El silencio de los herejes


Bautista Lista conoció a Lucho en un camping, cuando fue a pedir carbón para el asado a la carpa vecina. Moria, echada en una reposera no atinó a moverse y Lucho que hacía lo suyo, tirado en una lona, dijole:
- Debajo del asador tenés una bolsa. Si querés, llevala.

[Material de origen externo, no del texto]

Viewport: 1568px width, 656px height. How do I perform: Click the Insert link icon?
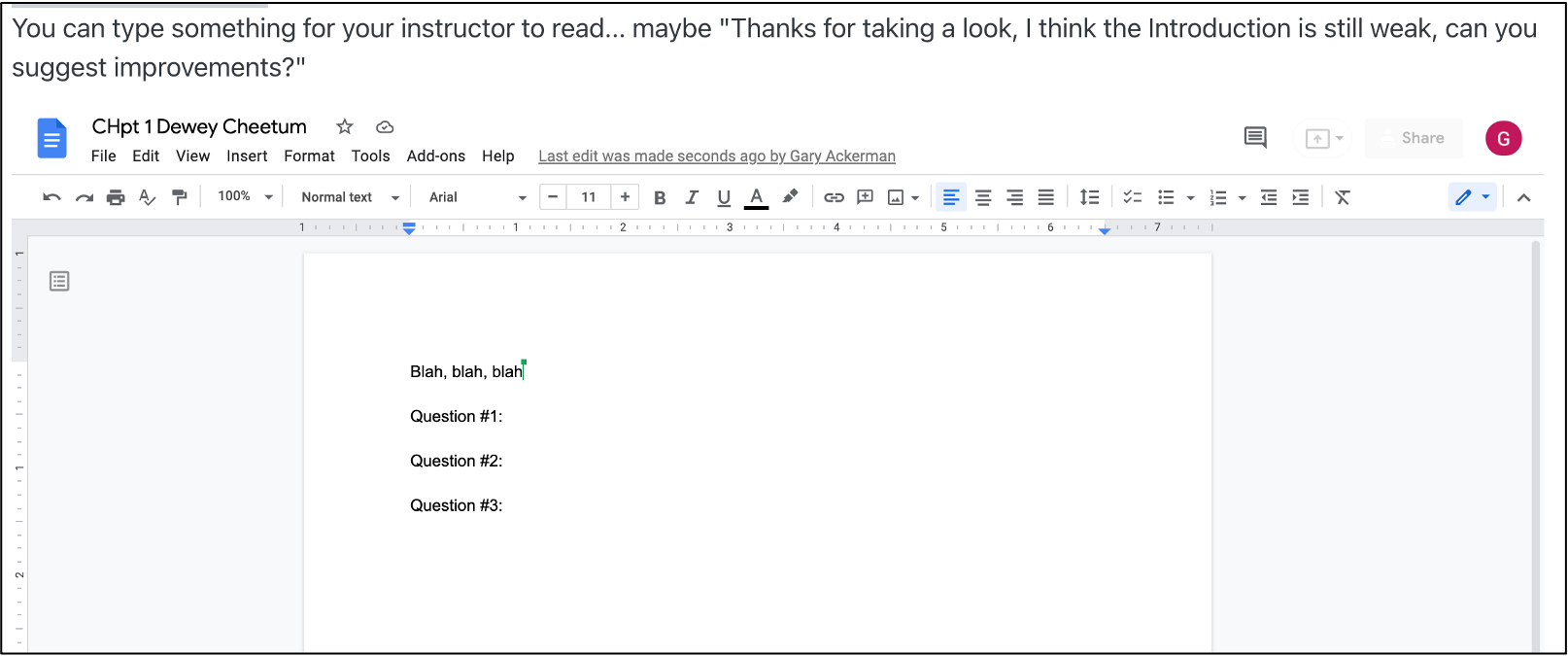[834, 197]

Bautista agradecido tomó la bolsa y se fue a la parrilla que le correspondía y dispúsose a preparar el fuego. Acomodó el carbón arriba de muchos papeluchos de diarios y acercó un fósforo encendido. Comenzaron las llamas a consumir el diario, penetrando y envolviendo el montículo de carbón. Absorto Bautista miraba como el carbón comenzaba a convertirse en brasa y reparó que él no se encendía hacía muchísimo tiempo.
- ¿No me tiras estas costillitas? – díjole una voz angelical a Bautista. Diose vuelta y vio a Lucho parado con un costillar en mano y con un pucho en la otra. Sin decir una palabra, Bautista tomó las costillas y púsolas junto con la carne que tenía para salar en una tabla.
- Hijo mío, se que al sentir el calor del fuego anhelas el calor de una mujer – sabiamente agregó Lucho y Bautista enmudeció, palideció y enrojeció, en ese orden. Finalmente habló:
- ¿Querés cerveza? – preguntole. Y sin esperar respuesta sacó una lata de una conservadora de plástico. Se acercó a Lucho y mientras caminaba abrió la lata y el contenido color oro espumante eyectó hacia la cara de Lucho, bañándole hasta los dorados cabellos.
- Perdoname flaco.
- Lucho.
- Perdoname Lucas.
- No, Lucho, no me bautices con otro nombre.
- Bueno, Lucho – respondió Bautista, temblando.
- Déjame disfrutar de los placeres de la carne asada, hijo mío, y vete a buscar los placeres de la carne que tanto extrañas – ordenole Lucho. Bautista obedeció al instante y desapareció de su vista.
No había terminado de tirar la carne en la parrilla cuando se le acercó un hombre:
- Flaco, me falta una bolsa de carbón que dejé debajo de aquel asador. ¿Sabés algo?
- No - respondiole Lucho devolviéndole una mirada ninguneadora.
- ¿Seguro? - apurole el extraño en actitud pendenciera.
- A mi nadie me trata de ladrón – dijole Lucho en tono calmado. Hipnotizado por las palabras de Lucho, el desconocido hombre agachó su cabeza en un claro gesto de disculpas, sin poder emitir un sonido con su boca, y alejose para siempre.

Así nos enseña Lucho en ésta crónica que su nombre no puede ser pronunciado en vano y mucho menos ser rebautizado; que no le provoca ira ser bañado con cerveza, pero si hubiera sido agua la historia hubiese sido distinta; que Lucho acepta, perdona y permite los placeres de las carne, en todos sus acepciones; que Lucho no puede ser injuriado falsamente, que los herejes que osen hacerlo quedarán condenados al silencio perpetuo alejándose, errantemente, de todo lo que conocen, porque Oh, Lucho, Nuestro Señor, sólo dijo donde había carbón, pero nunca lo tomó con sus manos.